Editor's note: Erick Erickson is the editor of the conservative blog RedState.com and a CNN political contributor.
(CNN) -- The House of Representatives intends to take a somewhat novel approach to passing the health care bill.
With Democratic members not wanting to vote for the Senate version of the Democrats' health care plan, they will instead vote on a "self-executing rule" that deems the Senate bill passed, and vote separately on a reconciliation measure. Republicans are calling this the "Slaughter solution," named after Rep. Louise Slaughter, who proposed it.
Either the Democrats are voting for the Senate plan or they are not. Constitutionally, if they are not voting for the Senate plan, there is no way it can become law. The trick may be too clever by half. Only a few months after lots of high dudgeon over the constitutional rights and Mirandizing of Umar Farouk Abdulmutallab, the Christmas Day "panty bomber," the Democrats' clever gambit to pass the Senate plan without voting for it raises questions about their fidelity to constitutional process.
Some Democrats are even attacking the process. Sen. Blanche Lincoln, D-Arkansas, in a contested primary with a darling of the online left, Arkansas Lt. Gov. Bill Halter, is campaigning against the Slaughter solution and boxing Halter into a corner.
Although Democrats have noted successful Republican attempts to deem other legislation adopted, no one has been able to point out a matter of legislation of this magnitude being passed. In fact, those other attempts were largely related to debt ceiling increases and passed with bipartisan support.
Reports say that the leading House Democrats cannot agree on whether their health care plan will pass before Easter. The speaker says yes, firmly; most everyone else is wavering. House Democratic Whip James Clyburn of South Carolina is talking about waiting until after Easter.
What the Democrats and even many Republicans do not realize is the level of intense anger at Washington that this situation exacerbates. The magnitude of anger among independents -- forget about conservatives -- is staggering. Congressmen confronted by angry hordes of independent voters are going to think twice about passing the Democrats' health care plan through the Slaughter solution. That will leave them in an awkward position of voting for the Senate plan, complete with the "Cornhusker kickback" and other notorious earmarks, or not passing the plan at all.
The schadenfreude among Republicans is immense.
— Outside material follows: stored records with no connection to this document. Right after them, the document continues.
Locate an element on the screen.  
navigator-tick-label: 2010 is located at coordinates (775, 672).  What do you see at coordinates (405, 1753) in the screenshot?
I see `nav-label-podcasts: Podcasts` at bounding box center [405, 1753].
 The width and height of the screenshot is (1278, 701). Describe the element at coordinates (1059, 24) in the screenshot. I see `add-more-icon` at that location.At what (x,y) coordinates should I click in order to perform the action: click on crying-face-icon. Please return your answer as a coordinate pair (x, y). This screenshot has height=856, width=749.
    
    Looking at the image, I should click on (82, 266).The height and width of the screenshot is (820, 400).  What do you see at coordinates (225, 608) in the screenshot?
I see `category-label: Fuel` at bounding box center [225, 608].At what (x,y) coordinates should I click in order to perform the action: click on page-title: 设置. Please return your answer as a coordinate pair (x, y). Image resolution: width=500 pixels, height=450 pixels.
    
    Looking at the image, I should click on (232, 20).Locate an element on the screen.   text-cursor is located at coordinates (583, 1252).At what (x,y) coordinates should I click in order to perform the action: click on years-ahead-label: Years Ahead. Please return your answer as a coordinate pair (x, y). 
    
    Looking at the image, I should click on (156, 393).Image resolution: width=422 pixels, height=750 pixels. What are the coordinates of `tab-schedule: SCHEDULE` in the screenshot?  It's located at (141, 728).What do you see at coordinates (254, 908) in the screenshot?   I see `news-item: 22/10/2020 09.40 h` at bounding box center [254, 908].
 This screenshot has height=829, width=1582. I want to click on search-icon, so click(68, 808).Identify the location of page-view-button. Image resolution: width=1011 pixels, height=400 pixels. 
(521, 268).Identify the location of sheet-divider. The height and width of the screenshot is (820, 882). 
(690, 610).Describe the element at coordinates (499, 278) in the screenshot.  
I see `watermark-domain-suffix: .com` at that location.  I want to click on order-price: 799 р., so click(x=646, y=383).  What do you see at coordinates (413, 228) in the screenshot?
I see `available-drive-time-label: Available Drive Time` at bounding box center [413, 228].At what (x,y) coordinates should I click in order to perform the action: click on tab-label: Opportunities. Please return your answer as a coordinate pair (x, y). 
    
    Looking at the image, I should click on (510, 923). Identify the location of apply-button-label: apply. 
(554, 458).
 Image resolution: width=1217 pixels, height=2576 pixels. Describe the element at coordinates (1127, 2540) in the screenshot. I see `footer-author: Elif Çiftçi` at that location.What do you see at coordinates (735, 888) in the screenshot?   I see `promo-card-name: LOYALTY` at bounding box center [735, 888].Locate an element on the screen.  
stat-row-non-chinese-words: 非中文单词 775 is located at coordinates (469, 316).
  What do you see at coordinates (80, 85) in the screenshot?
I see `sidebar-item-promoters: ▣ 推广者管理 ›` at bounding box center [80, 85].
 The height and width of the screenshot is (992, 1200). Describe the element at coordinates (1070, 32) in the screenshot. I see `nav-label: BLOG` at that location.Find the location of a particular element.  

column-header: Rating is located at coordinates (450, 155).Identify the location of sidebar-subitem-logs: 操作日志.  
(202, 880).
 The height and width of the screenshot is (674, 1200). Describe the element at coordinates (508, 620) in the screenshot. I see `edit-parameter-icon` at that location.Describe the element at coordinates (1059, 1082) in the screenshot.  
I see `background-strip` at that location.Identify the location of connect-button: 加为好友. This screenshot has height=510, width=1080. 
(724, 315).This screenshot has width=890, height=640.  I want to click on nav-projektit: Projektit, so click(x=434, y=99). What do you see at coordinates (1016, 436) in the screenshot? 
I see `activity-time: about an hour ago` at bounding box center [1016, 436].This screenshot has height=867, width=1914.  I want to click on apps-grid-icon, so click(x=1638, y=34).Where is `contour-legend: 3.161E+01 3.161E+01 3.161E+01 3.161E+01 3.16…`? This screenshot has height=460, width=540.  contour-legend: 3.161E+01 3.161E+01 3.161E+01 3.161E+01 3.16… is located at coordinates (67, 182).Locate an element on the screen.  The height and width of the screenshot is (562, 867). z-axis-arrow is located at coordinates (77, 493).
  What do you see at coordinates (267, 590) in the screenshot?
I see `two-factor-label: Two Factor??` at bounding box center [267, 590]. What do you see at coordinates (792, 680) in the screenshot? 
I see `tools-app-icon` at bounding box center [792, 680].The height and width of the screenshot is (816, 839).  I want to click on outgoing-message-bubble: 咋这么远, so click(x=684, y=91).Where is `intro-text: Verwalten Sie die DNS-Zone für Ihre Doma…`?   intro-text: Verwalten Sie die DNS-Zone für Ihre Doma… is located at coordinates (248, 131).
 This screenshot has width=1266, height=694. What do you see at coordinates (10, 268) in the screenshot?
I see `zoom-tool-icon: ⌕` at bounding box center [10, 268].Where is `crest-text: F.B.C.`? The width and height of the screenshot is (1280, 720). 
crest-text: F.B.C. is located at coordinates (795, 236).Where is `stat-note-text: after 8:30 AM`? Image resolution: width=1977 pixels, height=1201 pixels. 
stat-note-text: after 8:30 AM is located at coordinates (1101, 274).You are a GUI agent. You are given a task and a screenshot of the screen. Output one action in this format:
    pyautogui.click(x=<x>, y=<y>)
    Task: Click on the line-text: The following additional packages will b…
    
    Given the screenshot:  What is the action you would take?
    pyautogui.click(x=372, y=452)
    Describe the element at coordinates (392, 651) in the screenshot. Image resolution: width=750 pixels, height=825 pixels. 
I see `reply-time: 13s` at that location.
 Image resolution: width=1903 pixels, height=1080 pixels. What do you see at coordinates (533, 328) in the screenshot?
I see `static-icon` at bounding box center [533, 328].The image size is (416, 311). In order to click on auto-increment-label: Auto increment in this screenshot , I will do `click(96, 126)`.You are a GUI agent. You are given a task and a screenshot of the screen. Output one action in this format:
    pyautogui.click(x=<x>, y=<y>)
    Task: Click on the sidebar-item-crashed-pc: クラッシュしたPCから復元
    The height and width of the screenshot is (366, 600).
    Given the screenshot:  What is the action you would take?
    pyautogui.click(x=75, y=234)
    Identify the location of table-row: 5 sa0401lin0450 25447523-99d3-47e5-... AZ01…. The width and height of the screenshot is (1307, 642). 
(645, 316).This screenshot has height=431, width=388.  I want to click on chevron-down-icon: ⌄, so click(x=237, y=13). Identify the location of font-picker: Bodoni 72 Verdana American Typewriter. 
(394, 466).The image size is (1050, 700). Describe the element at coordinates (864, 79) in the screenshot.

If the Democrats go home for Easter vacation without having passed their health care plan, there will be a Resurrection Sunday, but not for health care. If, however, they pass their health care plan using the Slaughter solution before going home, the Democrats are going to find a level of active anger not seen in this country in a very long time.
Their desire to pass a health care plan has made for terrible politics and will lead to massive Republican gains in November. The dirty little secret, though, is that the Democrats have zero choice and must pass health care.
Labor unions, activists and others spent hundreds of millions of dollars to get a unified Democratic Party-controlled government. That control has resulted in little change in George W. Bush's security policies, a still- open Guantanamo Bay, no cap-and-trade legislation, no "employee free choice" legislation, and not much of anything else on the list of must-have items. If the Democrats cannot pass their health care legislation, the left will seriously question the return on their investment.
Democratic politicians are telling themselves and others that passing health care will embolden Democrats to turn out in November. What they really mean is that passing health care will stop a breakup of the Democratic coalition. They will still lose in November, but at least they won't have to deal with a party breakup at the same time. And to think only two years ago everyone was talking about a permanent Democratic majority.
The opinions expressed in this commentary are solely those of Erick Erickson.